ASSIGNMENT:
For this exercise, repeat the records below exactly as written.

INPUT FOR THIS TASK:
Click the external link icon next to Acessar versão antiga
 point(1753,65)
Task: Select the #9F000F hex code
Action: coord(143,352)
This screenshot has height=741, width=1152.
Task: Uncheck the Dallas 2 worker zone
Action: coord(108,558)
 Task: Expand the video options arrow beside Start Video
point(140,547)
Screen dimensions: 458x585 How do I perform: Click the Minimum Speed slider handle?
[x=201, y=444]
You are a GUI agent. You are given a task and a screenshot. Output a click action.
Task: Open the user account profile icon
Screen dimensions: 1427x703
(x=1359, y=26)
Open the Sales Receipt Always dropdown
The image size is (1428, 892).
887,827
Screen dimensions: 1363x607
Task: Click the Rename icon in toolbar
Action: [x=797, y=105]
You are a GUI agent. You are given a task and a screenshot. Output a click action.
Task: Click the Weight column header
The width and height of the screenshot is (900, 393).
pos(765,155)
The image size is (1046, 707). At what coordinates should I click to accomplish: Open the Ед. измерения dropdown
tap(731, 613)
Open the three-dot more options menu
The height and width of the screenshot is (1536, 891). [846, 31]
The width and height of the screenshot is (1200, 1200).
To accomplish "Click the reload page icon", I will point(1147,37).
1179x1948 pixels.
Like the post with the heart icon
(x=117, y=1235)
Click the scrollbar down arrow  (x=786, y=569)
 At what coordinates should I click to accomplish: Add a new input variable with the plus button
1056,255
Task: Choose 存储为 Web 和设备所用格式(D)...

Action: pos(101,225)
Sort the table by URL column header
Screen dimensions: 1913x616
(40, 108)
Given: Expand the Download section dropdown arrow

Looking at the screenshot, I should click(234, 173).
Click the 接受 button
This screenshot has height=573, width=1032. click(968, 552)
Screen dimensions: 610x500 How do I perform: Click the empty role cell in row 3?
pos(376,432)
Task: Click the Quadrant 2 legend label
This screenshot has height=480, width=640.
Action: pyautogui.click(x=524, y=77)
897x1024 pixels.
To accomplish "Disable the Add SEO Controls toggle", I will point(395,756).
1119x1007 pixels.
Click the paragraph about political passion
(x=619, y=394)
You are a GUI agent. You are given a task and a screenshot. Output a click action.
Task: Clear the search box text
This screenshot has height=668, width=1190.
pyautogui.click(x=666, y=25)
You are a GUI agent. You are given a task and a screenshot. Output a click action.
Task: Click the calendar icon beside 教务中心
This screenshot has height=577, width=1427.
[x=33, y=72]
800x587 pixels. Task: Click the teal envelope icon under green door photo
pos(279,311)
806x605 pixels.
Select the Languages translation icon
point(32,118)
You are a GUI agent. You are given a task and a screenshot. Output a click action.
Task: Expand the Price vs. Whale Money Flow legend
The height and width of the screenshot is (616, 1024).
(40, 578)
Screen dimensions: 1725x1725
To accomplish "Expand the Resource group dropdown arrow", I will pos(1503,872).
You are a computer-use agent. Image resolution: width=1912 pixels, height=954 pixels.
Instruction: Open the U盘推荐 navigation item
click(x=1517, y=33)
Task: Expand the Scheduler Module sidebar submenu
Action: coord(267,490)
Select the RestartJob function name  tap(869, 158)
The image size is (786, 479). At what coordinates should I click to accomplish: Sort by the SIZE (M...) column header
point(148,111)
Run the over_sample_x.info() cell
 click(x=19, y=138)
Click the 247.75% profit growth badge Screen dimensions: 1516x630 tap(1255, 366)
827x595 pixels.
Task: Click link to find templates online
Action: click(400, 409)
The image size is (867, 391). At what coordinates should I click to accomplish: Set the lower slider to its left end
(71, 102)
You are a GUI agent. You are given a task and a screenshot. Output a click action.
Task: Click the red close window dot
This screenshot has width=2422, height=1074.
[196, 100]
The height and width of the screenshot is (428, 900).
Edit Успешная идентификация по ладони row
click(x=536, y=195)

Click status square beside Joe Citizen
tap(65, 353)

REPLY TO THE EXERCISE:
Click the external link icon next to Acessar versão antiga
 point(1753,65)
Task: Select the #9F000F hex code
Action: coord(143,352)
This screenshot has height=741, width=1152.
Task: Uncheck the Dallas 2 worker zone
Action: coord(108,558)
 Task: Expand the video options arrow beside Start Video
point(140,547)
Screen dimensions: 458x585 How do I perform: Click the Minimum Speed slider handle?
[x=201, y=444]
You are a GUI agent. You are given a task and a screenshot. Output a click action.
Task: Open the user account profile icon
Screen dimensions: 1427x703
(x=1359, y=26)
Open the Sales Receipt Always dropdown
The image size is (1428, 892).
887,827
Screen dimensions: 1363x607
Task: Click the Rename icon in toolbar
Action: [x=797, y=105]
You are a GUI agent. You are given a task and a screenshot. Output a click action.
Task: Click the Weight column header
The width and height of the screenshot is (900, 393).
pos(765,155)
The image size is (1046, 707). At what coordinates should I click to accomplish: Open the Ед. измерения dropdown
tap(731, 613)
Open the three-dot more options menu
The height and width of the screenshot is (1536, 891). [846, 31]
The width and height of the screenshot is (1200, 1200).
To accomplish "Click the reload page icon", I will point(1147,37).
1179x1948 pixels.
Like the post with the heart icon
(x=117, y=1235)
Click the scrollbar down arrow  (x=786, y=569)
 At what coordinates should I click to accomplish: Add a new input variable with the plus button
1056,255
Task: Choose 存储为 Web 和设备所用格式(D)...

Action: pos(101,225)
Sort the table by URL column header
Screen dimensions: 1913x616
(40, 108)
Given: Expand the Download section dropdown arrow

Looking at the screenshot, I should click(234, 173).
Click the 接受 button
This screenshot has height=573, width=1032. click(968, 552)
Screen dimensions: 610x500 How do I perform: Click the empty role cell in row 3?
pos(376,432)
Task: Click the Quadrant 2 legend label
This screenshot has height=480, width=640.
Action: pyautogui.click(x=524, y=77)
897x1024 pixels.
To accomplish "Disable the Add SEO Controls toggle", I will point(395,756).
1119x1007 pixels.
Click the paragraph about political passion
(x=619, y=394)
You are a GUI agent. You are given a task and a screenshot. Output a click action.
Task: Clear the search box text
This screenshot has height=668, width=1190.
pyautogui.click(x=666, y=25)
You are a GUI agent. You are given a task and a screenshot. Output a click action.
Task: Click the calendar icon beside 教务中心
This screenshot has height=577, width=1427.
[x=33, y=72]
800x587 pixels. Task: Click the teal envelope icon under green door photo
pos(279,311)
806x605 pixels.
Select the Languages translation icon
point(32,118)
You are a GUI agent. You are given a task and a screenshot. Output a click action.
Task: Expand the Price vs. Whale Money Flow legend
The height and width of the screenshot is (616, 1024).
(40, 578)
Screen dimensions: 1725x1725
To accomplish "Expand the Resource group dropdown arrow", I will pos(1503,872).
You are a computer-use agent. Image resolution: width=1912 pixels, height=954 pixels.
Instruction: Open the U盘推荐 navigation item
click(x=1517, y=33)
Task: Expand the Scheduler Module sidebar submenu
Action: coord(267,490)
Select the RestartJob function name  tap(869, 158)
The image size is (786, 479). At what coordinates should I click to accomplish: Sort by the SIZE (M...) column header
point(148,111)
Run the over_sample_x.info() cell
 click(x=19, y=138)
Click the 247.75% profit growth badge Screen dimensions: 1516x630 tap(1255, 366)
827x595 pixels.
Task: Click link to find templates online
Action: click(400, 409)
The image size is (867, 391). At what coordinates should I click to accomplish: Set the lower slider to its left end
(71, 102)
You are a GUI agent. You are given a task and a screenshot. Output a click action.
Task: Click the red close window dot
This screenshot has width=2422, height=1074.
[196, 100]
The height and width of the screenshot is (428, 900).
Edit Успешная идентификация по ладони row
click(x=536, y=195)

Click status square beside Joe Citizen
tap(65, 353)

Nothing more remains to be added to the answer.